_Exercise details_.
Increase every coordinate in the answers by 35, and write out again every line of the material from the line containing "Where should I click to: Click" through the last line of the material, inclusive, with the requests left as they are.

_Listed records_.

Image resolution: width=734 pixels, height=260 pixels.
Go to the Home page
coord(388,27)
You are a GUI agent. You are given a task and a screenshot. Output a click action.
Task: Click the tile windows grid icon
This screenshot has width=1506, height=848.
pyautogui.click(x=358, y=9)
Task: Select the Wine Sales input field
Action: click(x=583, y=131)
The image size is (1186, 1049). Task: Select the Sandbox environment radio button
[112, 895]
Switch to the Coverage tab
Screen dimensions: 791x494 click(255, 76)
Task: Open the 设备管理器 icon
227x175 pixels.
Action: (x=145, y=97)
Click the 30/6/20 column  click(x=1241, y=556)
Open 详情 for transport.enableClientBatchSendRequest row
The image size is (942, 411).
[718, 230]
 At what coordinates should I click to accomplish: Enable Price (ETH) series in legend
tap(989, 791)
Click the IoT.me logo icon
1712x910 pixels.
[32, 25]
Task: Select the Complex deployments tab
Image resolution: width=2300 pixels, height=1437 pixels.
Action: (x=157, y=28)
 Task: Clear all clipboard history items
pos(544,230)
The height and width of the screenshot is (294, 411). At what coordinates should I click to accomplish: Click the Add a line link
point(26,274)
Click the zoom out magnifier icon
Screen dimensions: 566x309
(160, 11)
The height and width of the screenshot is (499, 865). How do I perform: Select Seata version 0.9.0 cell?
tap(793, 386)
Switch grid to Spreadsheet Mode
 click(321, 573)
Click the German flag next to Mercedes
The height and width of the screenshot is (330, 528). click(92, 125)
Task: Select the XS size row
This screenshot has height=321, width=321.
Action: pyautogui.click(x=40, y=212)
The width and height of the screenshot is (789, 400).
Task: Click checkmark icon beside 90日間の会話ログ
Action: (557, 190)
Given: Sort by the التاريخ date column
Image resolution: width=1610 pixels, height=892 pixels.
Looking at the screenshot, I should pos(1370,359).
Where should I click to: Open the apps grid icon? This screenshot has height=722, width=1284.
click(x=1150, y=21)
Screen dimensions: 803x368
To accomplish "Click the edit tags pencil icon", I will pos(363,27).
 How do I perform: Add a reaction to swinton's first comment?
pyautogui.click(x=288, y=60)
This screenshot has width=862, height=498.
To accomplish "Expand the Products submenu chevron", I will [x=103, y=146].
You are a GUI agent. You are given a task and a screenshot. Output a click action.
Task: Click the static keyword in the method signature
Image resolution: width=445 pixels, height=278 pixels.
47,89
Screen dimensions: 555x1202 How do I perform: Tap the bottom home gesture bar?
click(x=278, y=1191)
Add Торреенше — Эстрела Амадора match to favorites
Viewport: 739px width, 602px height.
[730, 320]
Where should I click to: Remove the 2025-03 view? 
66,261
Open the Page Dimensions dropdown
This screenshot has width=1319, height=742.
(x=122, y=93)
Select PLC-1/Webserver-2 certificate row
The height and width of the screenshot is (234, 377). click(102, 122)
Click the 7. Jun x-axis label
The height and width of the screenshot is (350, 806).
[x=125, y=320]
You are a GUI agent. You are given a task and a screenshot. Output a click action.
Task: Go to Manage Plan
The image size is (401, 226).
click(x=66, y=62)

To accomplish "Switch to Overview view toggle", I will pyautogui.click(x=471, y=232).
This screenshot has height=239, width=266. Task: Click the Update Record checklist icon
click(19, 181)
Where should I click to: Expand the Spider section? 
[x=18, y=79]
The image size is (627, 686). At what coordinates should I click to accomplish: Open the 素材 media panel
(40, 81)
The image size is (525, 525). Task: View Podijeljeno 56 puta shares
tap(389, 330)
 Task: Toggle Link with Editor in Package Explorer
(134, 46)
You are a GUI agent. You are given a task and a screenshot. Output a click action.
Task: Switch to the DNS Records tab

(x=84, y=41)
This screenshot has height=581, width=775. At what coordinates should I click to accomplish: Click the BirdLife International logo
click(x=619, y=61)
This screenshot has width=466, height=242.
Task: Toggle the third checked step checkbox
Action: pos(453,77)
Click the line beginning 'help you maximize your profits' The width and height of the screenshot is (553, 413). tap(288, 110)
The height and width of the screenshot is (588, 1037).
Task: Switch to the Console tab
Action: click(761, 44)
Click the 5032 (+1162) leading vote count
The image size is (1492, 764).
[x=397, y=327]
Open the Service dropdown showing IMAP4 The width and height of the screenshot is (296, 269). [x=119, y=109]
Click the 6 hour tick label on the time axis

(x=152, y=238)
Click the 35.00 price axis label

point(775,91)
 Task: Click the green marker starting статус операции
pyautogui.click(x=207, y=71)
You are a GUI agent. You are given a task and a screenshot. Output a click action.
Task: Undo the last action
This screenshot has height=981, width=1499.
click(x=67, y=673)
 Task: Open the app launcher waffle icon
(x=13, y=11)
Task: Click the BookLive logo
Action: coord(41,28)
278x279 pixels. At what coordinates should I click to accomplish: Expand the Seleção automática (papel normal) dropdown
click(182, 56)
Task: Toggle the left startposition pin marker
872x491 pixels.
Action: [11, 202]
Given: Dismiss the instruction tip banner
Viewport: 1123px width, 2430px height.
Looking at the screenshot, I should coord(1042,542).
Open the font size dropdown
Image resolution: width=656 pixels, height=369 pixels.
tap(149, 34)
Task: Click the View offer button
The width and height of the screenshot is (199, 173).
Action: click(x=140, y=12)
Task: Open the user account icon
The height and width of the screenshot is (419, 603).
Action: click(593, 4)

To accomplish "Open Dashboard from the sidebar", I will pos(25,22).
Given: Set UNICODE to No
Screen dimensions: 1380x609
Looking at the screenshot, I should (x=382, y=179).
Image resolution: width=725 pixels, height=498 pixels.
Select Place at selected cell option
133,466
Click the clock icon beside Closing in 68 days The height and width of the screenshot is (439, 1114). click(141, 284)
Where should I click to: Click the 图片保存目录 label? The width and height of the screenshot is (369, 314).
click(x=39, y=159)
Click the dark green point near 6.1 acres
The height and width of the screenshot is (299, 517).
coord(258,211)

_The reply_.
Where should I click to: Click the 图片保存目录 label? The width and height of the screenshot is (369, 314).
click(x=74, y=194)
Click the dark green point near 6.1 acres
The height and width of the screenshot is (299, 517).
coord(293,246)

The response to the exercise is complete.